### Data to use
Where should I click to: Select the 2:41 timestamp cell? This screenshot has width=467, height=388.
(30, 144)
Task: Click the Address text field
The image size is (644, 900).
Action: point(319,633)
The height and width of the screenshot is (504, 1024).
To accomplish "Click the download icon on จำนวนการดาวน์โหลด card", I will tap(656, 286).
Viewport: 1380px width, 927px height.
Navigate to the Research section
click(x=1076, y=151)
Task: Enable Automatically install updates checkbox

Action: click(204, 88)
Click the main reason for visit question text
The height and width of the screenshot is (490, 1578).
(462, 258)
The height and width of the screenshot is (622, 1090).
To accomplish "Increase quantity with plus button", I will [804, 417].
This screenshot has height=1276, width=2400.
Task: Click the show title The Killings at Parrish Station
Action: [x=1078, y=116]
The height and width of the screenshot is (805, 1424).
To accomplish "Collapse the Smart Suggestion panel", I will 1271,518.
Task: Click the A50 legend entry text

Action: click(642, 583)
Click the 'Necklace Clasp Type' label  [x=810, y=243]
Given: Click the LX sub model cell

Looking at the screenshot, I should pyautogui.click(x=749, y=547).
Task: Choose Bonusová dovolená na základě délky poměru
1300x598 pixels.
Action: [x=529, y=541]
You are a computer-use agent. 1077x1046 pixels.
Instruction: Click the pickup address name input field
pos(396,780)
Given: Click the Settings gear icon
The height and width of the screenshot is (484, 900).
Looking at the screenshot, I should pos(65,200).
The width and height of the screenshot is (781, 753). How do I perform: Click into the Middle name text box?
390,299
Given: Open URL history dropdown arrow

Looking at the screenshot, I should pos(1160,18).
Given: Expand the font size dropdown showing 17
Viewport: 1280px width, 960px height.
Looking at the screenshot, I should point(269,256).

### Problem statement
In the data shown above, how many lines hold the string "icon"? The answer is the number alone.

### Reply to the task
2